= Excerpted passage =
-- begin --

US Border Patrol Cmdr. Gregory Bovino (C) walks through a department store in St. Paul, Minnesota, June 3, 2026.
A Venezuelan migrant sits inside a cell at CECOT prison in Tecoluca, El Salvador, June 3, 2026.
The global human rights system is in peril. Under relentless pressure from US President Donald Trump, and persistently undermined by China and Russia, the rules-based international order is being crushed, threatening to take with it the architecture human rights defenders have come to rely on to advance norms and protect freedoms. To defy this trend, governments that still value human rights, alongside social movements, civil society, and international institutions, need to form a strategic alliance to push back.
To be fair, the downward spiral predated Trump’s reelection. The democratic wave that began over 50 years ago has given way to what scholars term a “democratic recession.” Democracy is now back to 1985 levels according to some metrics, with 72 percent of the world’s population now living under autocracy. Russia and China are less free today than 20 years ago. And so is the United States.
Of course, democracy is not a panacea for human rights violations; the US and other longtime democracies have their own histories of colonial crimes, racism, abusive justice systems, and wartime atrocities. More recently, authoritarian leaders have exploited public mistrust and anger to win elections and then dismantled the very institutions that brought them to power. Democratic institutions are crucial to represent the will of the people and keep power in check. It’s no surprise that whenever democracy is undermined, rights are too, as evident in recent years in India, Türkiye, the Philippines, El Salvador, and Hungary.
FIRST: The Momentum Movement’s parliamentary representative David Bedo and independent member of parliament Akos Hadhazy protest against a law that bans Pride marches in Hungary and imposes fines on organizers and attendees of such events, Budapest, June 3, 2026. © 2025 Marton Monus/Reuters; SECOND: University students confront riot police in Istanbul’s Beşiktaş district following the arrest of Istanbul Mayor Ekrem İmamoğlu, June 3, 2026. © 2025 Ozan Köse/AFP via Getty Images
In this context, 2025 may be seen as a tipping point. In just 12 months, the Trump administration has carried out a broad assault on key pillars of US democracy and the global rules-based order, which the US, despite inconsistencies, was, with other states, instrumental in helping to establish.

-- end --

= Entries =
-- begin --

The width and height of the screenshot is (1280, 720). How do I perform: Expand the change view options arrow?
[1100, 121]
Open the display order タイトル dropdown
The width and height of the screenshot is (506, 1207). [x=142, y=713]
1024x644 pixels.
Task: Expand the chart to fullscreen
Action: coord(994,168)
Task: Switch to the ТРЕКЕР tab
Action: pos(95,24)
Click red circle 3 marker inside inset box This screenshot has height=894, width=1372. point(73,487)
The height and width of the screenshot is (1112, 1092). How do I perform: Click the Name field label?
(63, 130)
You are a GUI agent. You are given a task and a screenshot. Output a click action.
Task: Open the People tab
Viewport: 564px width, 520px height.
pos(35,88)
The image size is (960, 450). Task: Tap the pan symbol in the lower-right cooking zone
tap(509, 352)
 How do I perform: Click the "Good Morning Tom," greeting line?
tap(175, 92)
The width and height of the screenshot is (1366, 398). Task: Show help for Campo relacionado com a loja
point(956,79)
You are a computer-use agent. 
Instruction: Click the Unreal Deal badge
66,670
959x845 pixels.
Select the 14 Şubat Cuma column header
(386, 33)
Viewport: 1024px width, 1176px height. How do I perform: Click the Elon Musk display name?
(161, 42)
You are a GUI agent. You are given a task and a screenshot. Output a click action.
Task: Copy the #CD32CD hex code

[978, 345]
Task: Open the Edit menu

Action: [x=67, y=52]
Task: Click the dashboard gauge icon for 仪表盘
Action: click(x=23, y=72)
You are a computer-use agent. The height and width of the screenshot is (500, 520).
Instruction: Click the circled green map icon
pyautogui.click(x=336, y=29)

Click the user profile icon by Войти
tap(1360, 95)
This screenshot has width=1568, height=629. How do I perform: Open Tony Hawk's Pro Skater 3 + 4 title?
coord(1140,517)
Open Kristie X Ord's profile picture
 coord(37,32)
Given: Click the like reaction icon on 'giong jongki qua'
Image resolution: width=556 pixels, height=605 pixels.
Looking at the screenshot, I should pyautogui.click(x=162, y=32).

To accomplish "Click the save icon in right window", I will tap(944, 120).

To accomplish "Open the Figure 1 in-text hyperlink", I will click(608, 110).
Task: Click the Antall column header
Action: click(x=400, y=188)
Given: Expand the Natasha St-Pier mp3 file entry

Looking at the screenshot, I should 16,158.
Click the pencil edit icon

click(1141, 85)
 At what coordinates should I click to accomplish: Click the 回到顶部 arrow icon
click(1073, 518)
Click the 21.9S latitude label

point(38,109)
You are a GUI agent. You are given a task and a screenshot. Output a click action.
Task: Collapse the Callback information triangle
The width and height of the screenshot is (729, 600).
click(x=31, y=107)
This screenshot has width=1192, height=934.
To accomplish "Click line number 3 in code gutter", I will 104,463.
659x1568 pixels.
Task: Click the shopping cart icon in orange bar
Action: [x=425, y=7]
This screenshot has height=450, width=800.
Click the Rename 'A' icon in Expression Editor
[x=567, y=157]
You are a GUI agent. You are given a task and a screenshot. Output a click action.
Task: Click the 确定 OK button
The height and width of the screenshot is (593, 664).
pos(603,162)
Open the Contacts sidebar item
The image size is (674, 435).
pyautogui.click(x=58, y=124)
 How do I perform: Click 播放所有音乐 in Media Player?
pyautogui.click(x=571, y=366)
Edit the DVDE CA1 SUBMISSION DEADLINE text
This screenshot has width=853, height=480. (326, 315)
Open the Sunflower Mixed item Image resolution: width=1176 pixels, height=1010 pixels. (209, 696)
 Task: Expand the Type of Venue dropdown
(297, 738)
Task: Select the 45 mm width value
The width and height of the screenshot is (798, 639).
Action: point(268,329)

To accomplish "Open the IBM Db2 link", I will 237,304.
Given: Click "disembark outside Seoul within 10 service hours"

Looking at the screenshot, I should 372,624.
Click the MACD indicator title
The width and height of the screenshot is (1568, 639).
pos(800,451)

-- end --

= Direction =
Reproduce the human rights passage word for word, between "To be fair, the" and "the United States.", inclusive. Work only from the human rights passage.

= Result =
To be fair, the downward spiral predated Trump’s reelection. The democratic wave that began over 50 years ago has given way to what scholars term a “democratic recession.” Democracy is now back to 1985 levels according to some metrics, with 72 percent of the world’s population now living under autocracy. Russia and China are less free today than 20 years ago. And so is the United States.